ROOSEVELT AND THE RUSSIANS (367 pp.) —Edward R. Stettinius Jr.—Doubledav ($4).

It was a wonderful party. With an assist from some of the 14,000 bottles of wine and vodka Stalin had sent down to Yalta, F.D.R., Churchill and Uncle Joe were letting their hair down. They were further cheered because they had closed some pretty big deals. The next day, Feb. 11, 1945, the Crimean Conference would be over. Reminiscing, F.D.R. told the others how his recovery program had prevented disorder, maybe even revolution in the U.S. Churchill observed that Russia’s one-party system made politics easy for Stalin, and Uncle Joe allowed that one party was a great convenience. Perhaps to cheer Winnie, Joe also predicted that Labor would never govern in England.

Such good will was infectious. Always easily infected, handsome “Big Ed” Stettinius, U.S. Secretary of State, earnestly told Uncle Joe that if they all worked together after the war, every house in Russia could have plumbing and electricity. Statesmanship could go no farther.

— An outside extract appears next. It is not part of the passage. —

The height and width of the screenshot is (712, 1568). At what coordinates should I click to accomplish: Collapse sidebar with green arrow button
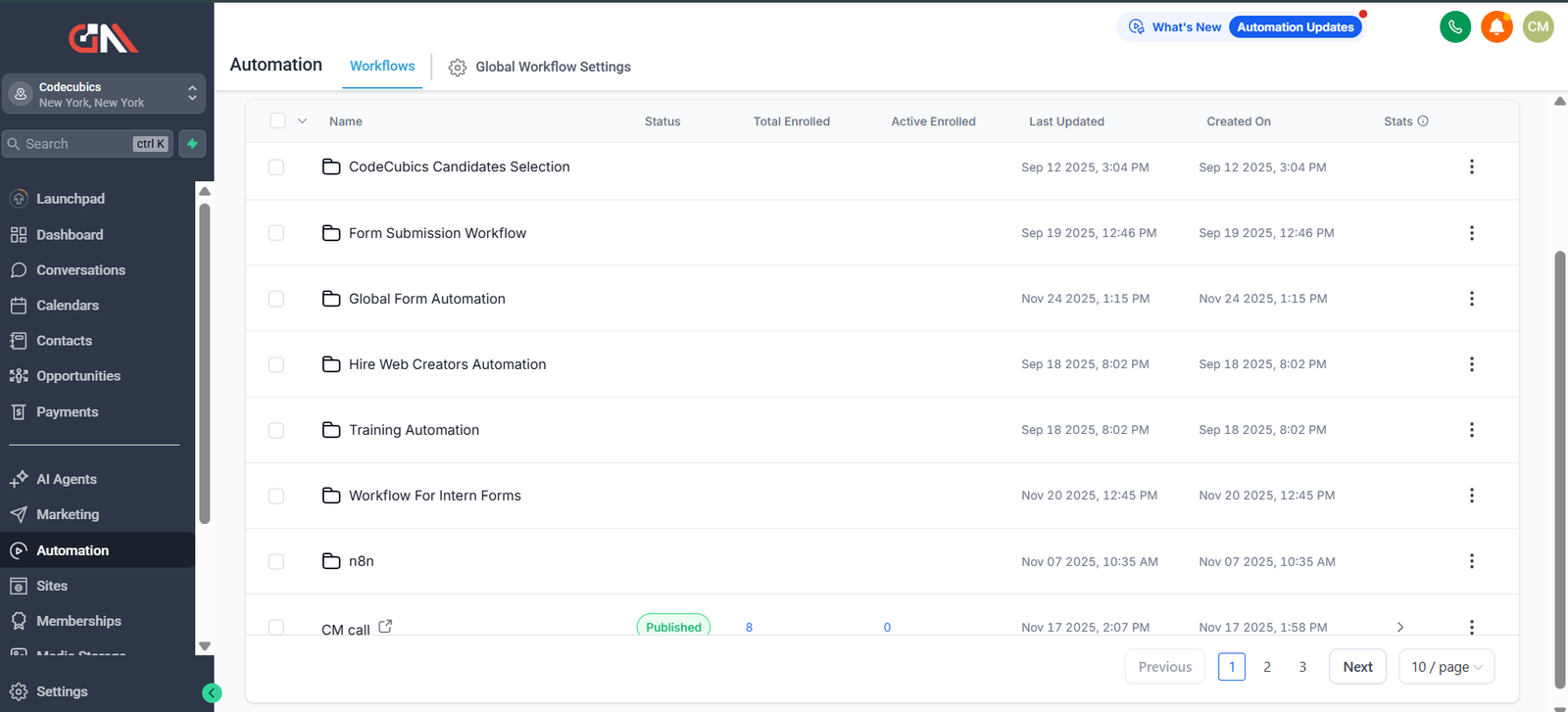coord(212,693)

“Road to Peace.” In Roosevelt and the Russians, ex-Statesman Stettinius warmly defends Yalta and all its works. His thesis: 1) Yalta was “a wise and courageous attempt by President Roosevelt and Prime Minister Churchill to set the world on the road to lasting peace”; 2) “Difficulties have developed, not from the agreements reached at Yalta, but from the failure of the Soviet Union to honor those agreements.” His book is a flat, deadpan report on the eight-day trading session that embittered many a champion of “open covenants openly arrived at.” It is the most complete report yet made and should be historically important, but many a reader will refuse to let Russian skulduggery take the whole rap for the Yaltese cross.

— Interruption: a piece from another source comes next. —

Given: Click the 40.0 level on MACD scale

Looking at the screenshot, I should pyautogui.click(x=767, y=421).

After reading Roosevelt and the Russians, many readers will still find it hard to condone the deal, made behind China’s back, by which Russia got control of Manchurian ports and rail lines, and President Roosevelt agreed that he would see to it that China swallowed her cup of tea. Nor will most readers fail to wonder how F.D.R. could blandly turn over the Kuril Islands, which control the short air route from Alaska to the Far East. The explanation Stettinius gives: U.S. military chiefs urged Roosevelt to get Stalin into the war against Japan at any cost. In his zeal to give F.D.R. a clean bill of health, Big Ed forgets that on Oct. 30, 1943, Stalin had promised Cordell Hull, with no strings attached, “clearly and unequivocally that, when the Allies succeeded in defeating Germany, the Soviet Union would then join in defeating Japan.”

“We Cannot Allow.” The Stettinius excuse for F.D.R.’s tragic weakness on the Polish issue is that the Russians were already in Poland. From a statesman, such reasoning seems to applaud the bankruptcy of statesmanship. Stalin was capable of straighter talk on the subject. Said he at Potsdam: “A freely elected government in any of these [eastern European] countries would be anti-Soviet, and that we cannot allow.” U.S. readers may wonder why the U.S. delegation could not have guessed that as well as Stalin.

Stettinius denies that F.D.R.’s health weakened his bargaining voice: the President believed that the U.S. could wean the Soviet Union “away from dictatorship and tyranny in the direction of a free, tolerant, and peaceful society.” At best it was a naive hope for a man come to trade with a proved champion of Lenin’s precept: “Use any ruse, cunning, unlawful method, evasion, concealment of truth.”